> _Exercise goal_: In the entries below, find the line with "Click the 状态 label" and the line with "Select the Focus"; give again those lines and every line between them, exactly.

> _Source material_:
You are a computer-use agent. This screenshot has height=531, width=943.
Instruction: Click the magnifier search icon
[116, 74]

---

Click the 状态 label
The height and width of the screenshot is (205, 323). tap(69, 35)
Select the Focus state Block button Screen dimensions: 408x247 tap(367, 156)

> _Expected output_:
Click the 状态 label
The height and width of the screenshot is (205, 323). tap(69, 35)
Select the Focus state Block button Screen dimensions: 408x247 tap(367, 156)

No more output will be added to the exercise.